Screenshot grounding data:
%%
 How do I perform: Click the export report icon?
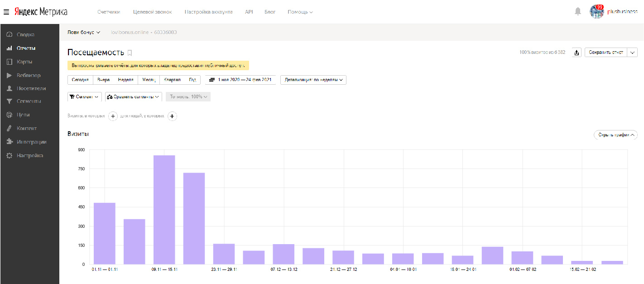coord(577,53)
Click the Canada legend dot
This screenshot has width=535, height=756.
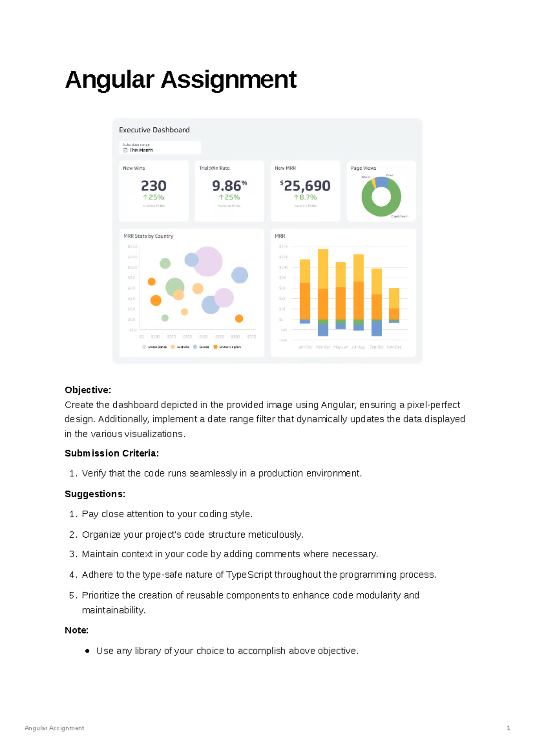pyautogui.click(x=195, y=347)
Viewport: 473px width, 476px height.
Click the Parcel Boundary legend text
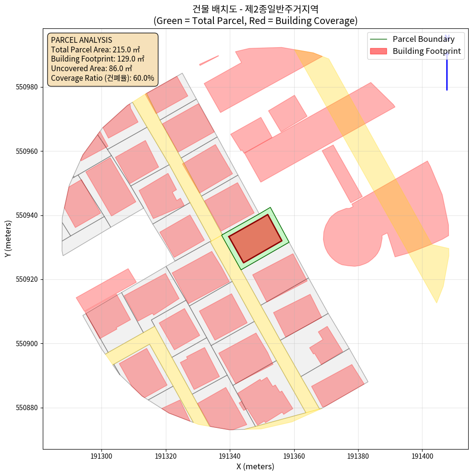pos(423,39)
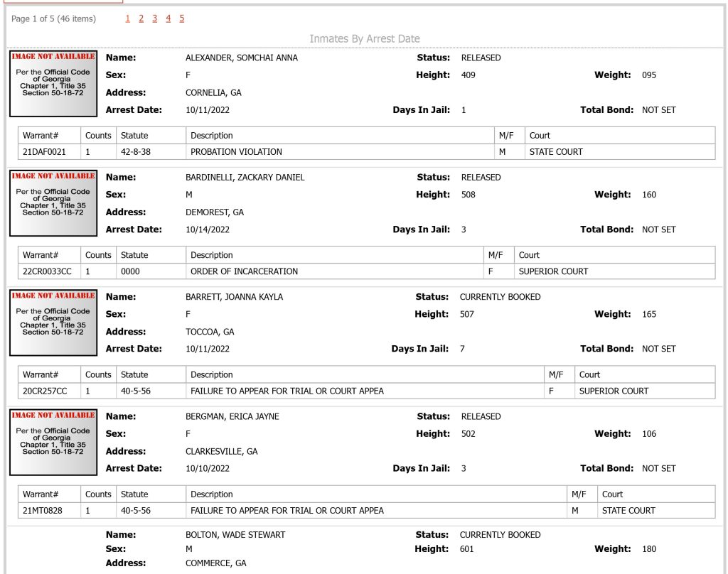The height and width of the screenshot is (574, 728).
Task: Click Bardinelli Zackary's image-not-available thumbnail
Action: pos(53,203)
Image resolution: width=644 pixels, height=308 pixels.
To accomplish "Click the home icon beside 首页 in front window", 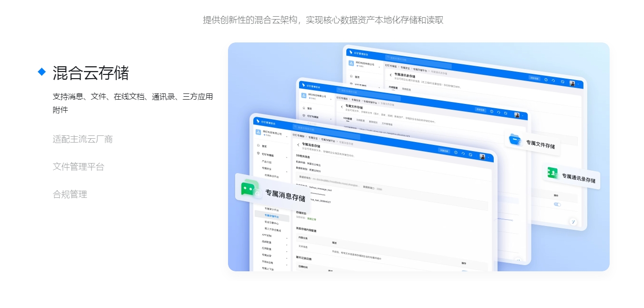I will 258,145.
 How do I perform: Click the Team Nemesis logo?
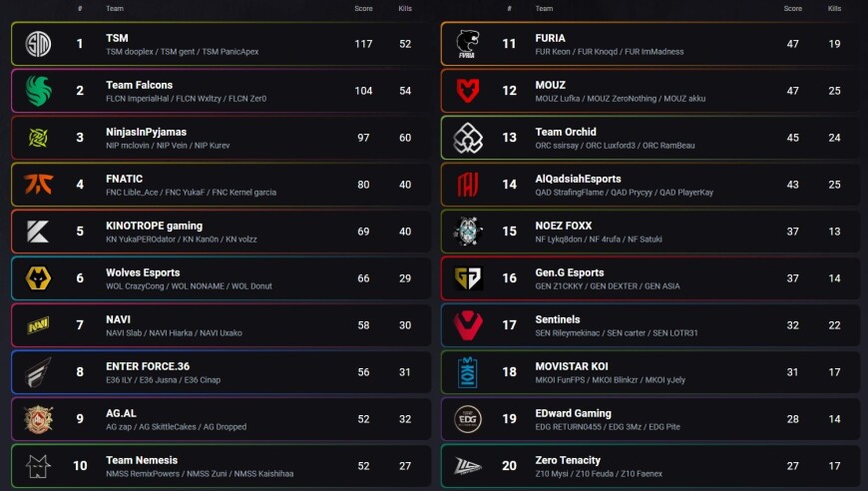coord(38,466)
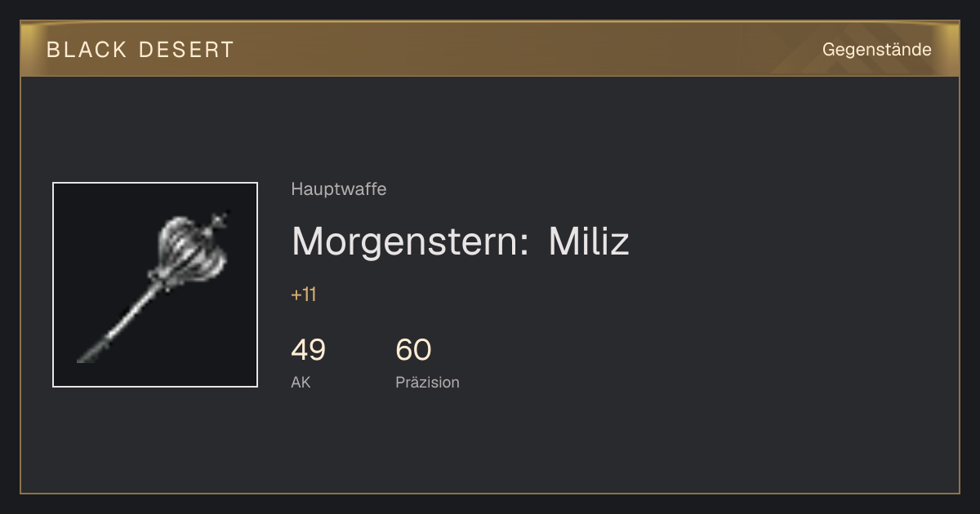Click the Morgenstern weapon icon thumbnail
Viewport: 980px width, 514px height.
[x=155, y=285]
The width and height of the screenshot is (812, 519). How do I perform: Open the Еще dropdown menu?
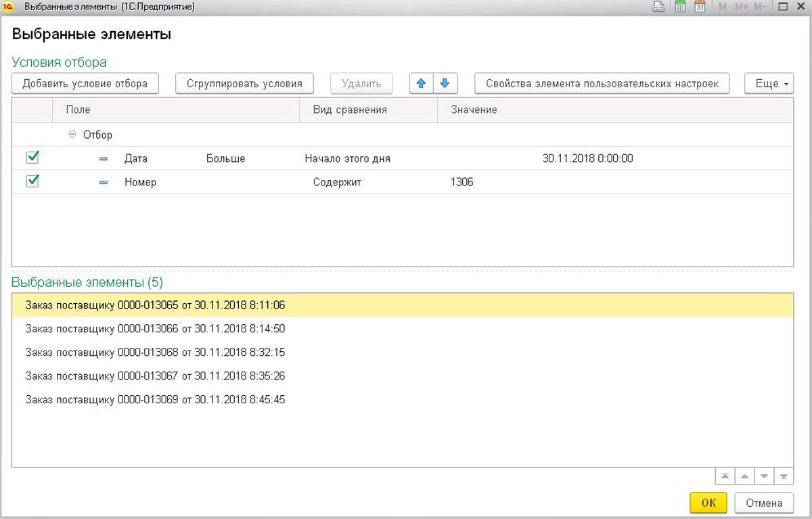point(769,84)
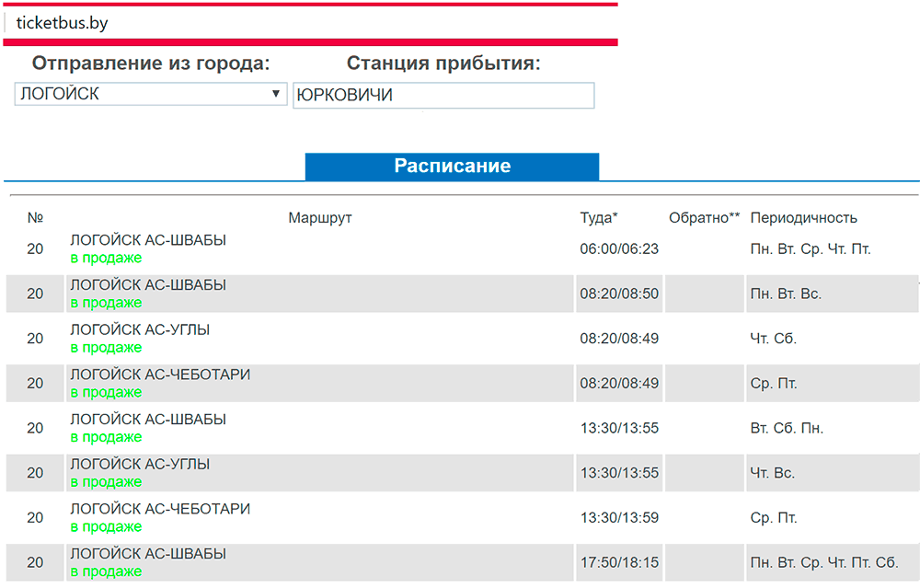Open the ЛОГОЙСК АС-УГЛЫ route running Чт. Сб.
The height and width of the screenshot is (588, 920).
click(140, 329)
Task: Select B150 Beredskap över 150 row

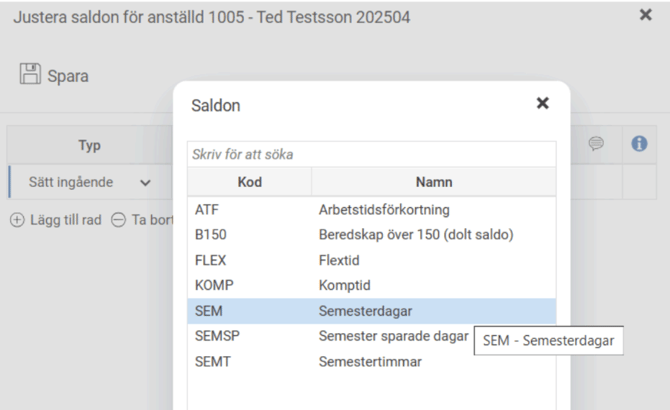Action: pos(370,235)
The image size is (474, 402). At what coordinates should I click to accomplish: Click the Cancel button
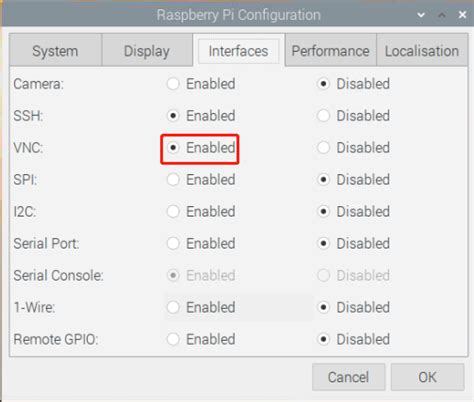[x=348, y=377]
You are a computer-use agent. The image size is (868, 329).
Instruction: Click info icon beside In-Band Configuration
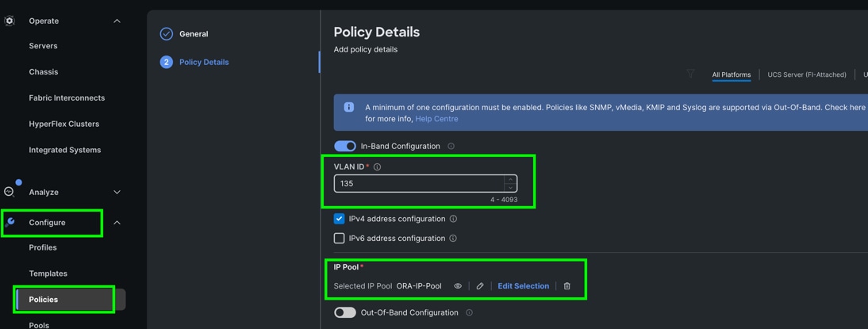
%%
Problem statement: Word for word, restate the lines above from the one with "Click the Canada legend dot" through the one with "Image resolution: width=644", keeping both ends and dropping the pictures.

Finished exercise:
Click the Canada legend dot
This screenshot has width=535, height=756.
pyautogui.click(x=195, y=347)
Viewport: 473px width, 476px height.
Click the Parcel Boundary legend text
pos(423,39)
The height and width of the screenshot is (574, 728).
Task: Click Bardinelli Zackary's image-not-available thumbnail
Action: pos(53,203)
Image resolution: width=644 pixels, height=308 pixels.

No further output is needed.